*EXERCISE PROMPT*:
Copy out every line in the records below that contains the string "size".

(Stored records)
== == ==
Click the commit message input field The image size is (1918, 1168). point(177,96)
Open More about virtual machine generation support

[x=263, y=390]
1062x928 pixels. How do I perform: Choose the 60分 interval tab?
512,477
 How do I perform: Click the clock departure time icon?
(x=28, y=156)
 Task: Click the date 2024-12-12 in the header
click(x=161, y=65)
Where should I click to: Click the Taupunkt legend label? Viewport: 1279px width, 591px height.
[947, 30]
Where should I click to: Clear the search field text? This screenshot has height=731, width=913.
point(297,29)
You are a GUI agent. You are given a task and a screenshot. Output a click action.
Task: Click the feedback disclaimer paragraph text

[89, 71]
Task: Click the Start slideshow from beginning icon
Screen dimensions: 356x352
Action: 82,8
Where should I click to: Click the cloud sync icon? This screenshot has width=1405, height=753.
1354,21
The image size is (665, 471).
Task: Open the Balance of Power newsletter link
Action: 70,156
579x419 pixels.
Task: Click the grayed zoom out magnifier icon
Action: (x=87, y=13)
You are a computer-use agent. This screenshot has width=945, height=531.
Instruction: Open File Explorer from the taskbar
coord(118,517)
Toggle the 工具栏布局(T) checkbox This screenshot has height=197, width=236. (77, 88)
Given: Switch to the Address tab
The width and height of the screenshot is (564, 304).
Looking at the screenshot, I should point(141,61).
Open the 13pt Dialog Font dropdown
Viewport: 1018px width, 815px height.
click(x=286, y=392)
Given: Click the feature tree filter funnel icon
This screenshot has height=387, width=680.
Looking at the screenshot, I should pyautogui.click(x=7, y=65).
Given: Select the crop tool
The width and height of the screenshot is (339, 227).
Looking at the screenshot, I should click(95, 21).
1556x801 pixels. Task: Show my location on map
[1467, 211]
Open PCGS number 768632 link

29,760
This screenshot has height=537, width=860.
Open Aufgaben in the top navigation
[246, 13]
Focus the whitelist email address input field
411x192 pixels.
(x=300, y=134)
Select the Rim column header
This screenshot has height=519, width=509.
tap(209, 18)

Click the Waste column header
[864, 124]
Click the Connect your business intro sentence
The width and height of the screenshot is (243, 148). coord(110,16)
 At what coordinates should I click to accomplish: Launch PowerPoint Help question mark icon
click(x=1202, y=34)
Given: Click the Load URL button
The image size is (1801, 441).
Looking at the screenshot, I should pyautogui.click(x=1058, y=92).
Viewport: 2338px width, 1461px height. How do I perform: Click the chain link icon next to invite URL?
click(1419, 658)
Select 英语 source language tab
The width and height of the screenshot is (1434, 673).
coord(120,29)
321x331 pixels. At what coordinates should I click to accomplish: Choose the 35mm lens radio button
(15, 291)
== == ==
*FINISHED ANSWER*:
Click the commit message input field The image size is (1918, 1168). point(177,96)
The image size is (665, 471).
The image size is (1801, 441).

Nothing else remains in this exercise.